● **Action item**
Could you restate exactly the lines that begin at the line with "Task: Open the Tactical" and end at the final line of the data?

Dataset entries:
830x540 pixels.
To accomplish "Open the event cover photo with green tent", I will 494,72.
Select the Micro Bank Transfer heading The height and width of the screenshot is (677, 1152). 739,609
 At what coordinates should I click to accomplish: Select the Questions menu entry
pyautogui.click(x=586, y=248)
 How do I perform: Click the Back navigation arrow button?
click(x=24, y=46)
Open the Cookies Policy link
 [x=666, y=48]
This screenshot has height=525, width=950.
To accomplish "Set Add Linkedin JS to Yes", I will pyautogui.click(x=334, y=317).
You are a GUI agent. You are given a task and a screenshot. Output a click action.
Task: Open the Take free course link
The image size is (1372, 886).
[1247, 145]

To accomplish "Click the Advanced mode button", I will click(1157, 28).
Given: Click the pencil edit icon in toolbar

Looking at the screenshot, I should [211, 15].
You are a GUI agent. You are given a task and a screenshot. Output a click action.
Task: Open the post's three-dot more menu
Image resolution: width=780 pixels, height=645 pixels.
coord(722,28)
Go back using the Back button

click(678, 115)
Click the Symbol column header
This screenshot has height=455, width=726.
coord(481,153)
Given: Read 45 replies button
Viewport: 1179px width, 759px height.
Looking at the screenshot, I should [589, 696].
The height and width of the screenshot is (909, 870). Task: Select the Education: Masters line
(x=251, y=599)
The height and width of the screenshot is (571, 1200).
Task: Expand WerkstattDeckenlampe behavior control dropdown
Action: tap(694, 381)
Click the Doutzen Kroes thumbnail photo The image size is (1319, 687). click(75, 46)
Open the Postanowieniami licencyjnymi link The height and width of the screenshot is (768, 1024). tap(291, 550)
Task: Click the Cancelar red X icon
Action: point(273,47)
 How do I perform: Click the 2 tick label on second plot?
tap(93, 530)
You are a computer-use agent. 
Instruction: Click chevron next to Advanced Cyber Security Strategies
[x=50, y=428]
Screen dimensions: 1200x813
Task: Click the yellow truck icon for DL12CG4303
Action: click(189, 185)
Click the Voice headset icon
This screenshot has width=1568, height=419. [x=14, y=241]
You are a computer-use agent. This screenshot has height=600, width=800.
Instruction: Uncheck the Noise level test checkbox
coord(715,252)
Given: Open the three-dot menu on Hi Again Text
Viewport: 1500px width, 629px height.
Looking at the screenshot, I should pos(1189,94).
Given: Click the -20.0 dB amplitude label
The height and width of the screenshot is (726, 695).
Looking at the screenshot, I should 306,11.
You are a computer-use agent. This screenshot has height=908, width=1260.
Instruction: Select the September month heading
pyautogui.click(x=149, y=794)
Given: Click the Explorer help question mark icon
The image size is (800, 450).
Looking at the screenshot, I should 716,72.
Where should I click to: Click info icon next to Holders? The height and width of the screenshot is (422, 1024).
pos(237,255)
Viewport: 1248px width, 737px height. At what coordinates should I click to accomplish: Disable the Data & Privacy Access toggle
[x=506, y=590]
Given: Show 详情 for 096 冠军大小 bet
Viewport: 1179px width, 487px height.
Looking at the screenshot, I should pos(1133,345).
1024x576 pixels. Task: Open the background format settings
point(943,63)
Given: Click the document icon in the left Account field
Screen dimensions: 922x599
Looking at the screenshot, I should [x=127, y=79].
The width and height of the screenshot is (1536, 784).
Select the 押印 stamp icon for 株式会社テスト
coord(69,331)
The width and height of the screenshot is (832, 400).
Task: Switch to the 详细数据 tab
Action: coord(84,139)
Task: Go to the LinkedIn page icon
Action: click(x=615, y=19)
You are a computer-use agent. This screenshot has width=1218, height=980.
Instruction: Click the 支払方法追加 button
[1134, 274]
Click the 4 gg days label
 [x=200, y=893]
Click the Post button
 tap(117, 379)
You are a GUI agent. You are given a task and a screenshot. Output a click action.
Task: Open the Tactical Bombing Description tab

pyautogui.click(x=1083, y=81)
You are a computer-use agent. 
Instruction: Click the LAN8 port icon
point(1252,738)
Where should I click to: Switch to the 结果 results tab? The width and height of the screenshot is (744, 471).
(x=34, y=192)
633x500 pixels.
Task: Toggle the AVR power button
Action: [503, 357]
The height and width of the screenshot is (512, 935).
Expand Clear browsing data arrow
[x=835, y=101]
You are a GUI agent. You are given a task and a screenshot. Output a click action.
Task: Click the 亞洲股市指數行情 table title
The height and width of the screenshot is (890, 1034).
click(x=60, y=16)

● **Written answer**
Task: Open the Tactical Bombing Description tab

pyautogui.click(x=1083, y=81)
You are a computer-use agent. 
Instruction: Click the LAN8 port icon
point(1252,738)
Where should I click to: Switch to the 结果 results tab? The width and height of the screenshot is (744, 471).
(x=34, y=192)
633x500 pixels.
Task: Toggle the AVR power button
Action: [503, 357]
The height and width of the screenshot is (512, 935).
Expand Clear browsing data arrow
[x=835, y=101]
You are a GUI agent. You are given a task and a screenshot. Output a click action.
Task: Click the 亞洲股市指數行情 table title
The height and width of the screenshot is (890, 1034).
click(x=60, y=16)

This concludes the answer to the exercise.